For this general case, we have the following proposition.

Proposition 5.3

Let \( S_1(x,y) \) be a function on \( {\textbf{v}}\times {\textbf{u}} \) that satisfies

$$\begin{aligned} \sum _{x\in {\textbf{v}}} h(u_i,x)S_1(x,y)=\delta (u_i-y). \end{aligned}$$

Then by taking

$$\begin{aligned} \begin{aligned} {\textbf{S}}(x,y)=\left\{ \begin{array}{ll} sgn(y-x),&{} x,y\in I\text { or }x,y\in J,\\ S_1(x,y),&{} x\in {\textbf{v}},\,y\in {\textbf{u}},\\ -S_1(y,x),&{}x\in {\textbf{u}},\,y\in {\textbf{v}},\\ 0,&{}\text {otherwise}, \end{array} \right. \end{aligned} \end{aligned}$$
(5.3)

and

$$\begin{aligned} w_1(x)=\sum _{x_i\in I\oplus {\textbf{v}}}\delta _{x_i},\quad w_2(x)=\sum _{x_i\in J\oplus {\textbf{u}}}\delta _{x_i}, \end{aligned}$$
(5.4)

we have

$$\begin{aligned} GF({\mathcal {P}}_0({\textbf{u}},J;{\textbf{v}},I))=\text {Pf}\left( \begin{array}{cc} M_{r,r}^{(1,1)}&{}M_{r,s}^{(1,2)}\\ M_{s,r}^{(2,1)}&{}M_{s,s}^{(2,2)} \end{array} \right) , \end{aligned}$$

where different Ms are given in (5.2) with kernels and weights defined in (5.3) and (5.4), respectively.

6 Concluding Remarks

In this paper, we develop ideas for how to properly define multiple skew-orthogonal polynomials. This concept should be appealing, as multiple orthogonal polynomials have been widely investigated in the fields of random matrices and integrable systems. As an application, we considered appropriate time deformations on multiple skew-orthogonal polynomials, which were turned out to have tight connections with Pfaff–Toda hierarchy considered earlier by Takasaki. In our paper, we called the corresponding integrable hierarchy as 2-component Pfaff lattice hierarchy because they could be viewed from the perspective of multiple skew-orthogonal polynomials. As mentioned in Takasaki’s paper [54], Pfaff lattice hierarchy and multi-component Pfaff lattice hierarchy have many common properties. However, multiple skew-orthogonal polynomials have compact recurrence relations shown in (3.10a)-(3.10d), which play important roles in the formulation of spectral problems for 2-component Pfaff lattice hierarchy. The solutions to this hierarchy are given by the Pfaffian of moment matrices which are often known as Pfaffian \( \tau \)-functions. An analogue of this 2-component Pfaffian \( \tau \)-function can be found in combinatorics concerning the generating functions of non-intersecting paths in a digraph as we discussed in the last section.

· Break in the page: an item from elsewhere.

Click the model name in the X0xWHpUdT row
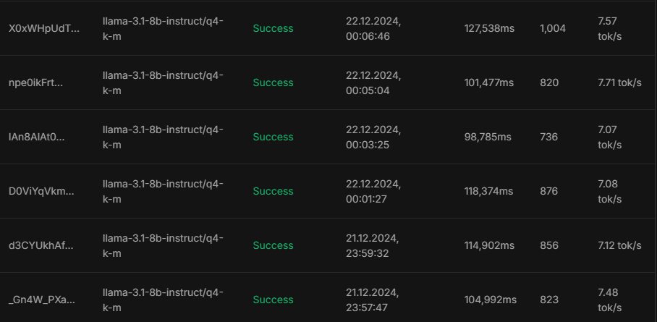 pyautogui.click(x=163, y=28)
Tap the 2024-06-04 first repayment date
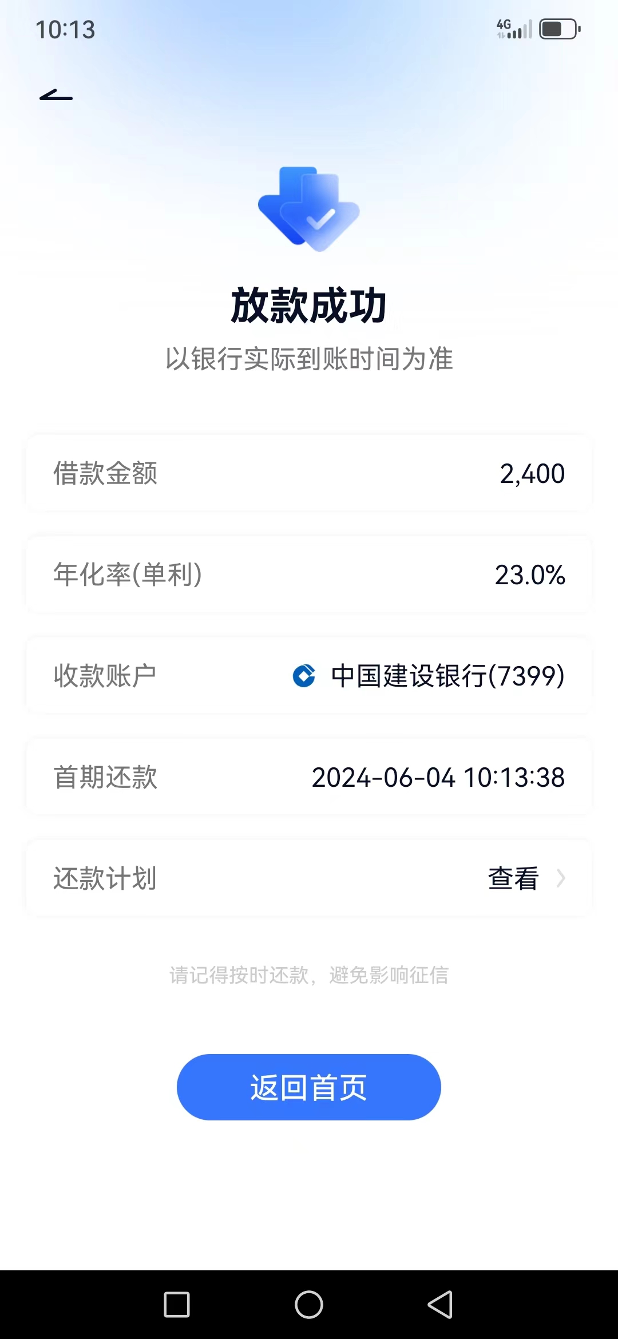This screenshot has height=1339, width=618. pyautogui.click(x=438, y=777)
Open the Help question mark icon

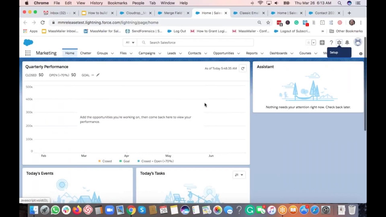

There are still interesting problems to continue. One is to seek for proper applications into random matrix theory. Both the Gaussian and chiral unitary models with a source are examples of determinantal point processes. In random matrix theory, Pfaffian point processes also arise naturally, we expect to find a random matrix model characterized by those multiple skew-orthogonal polynomials. Besides, there are several 2-component BKP hierarchies [37, 51] and whether their solutions are related to those multiple skew-orthogonal polynomials is worthy studying.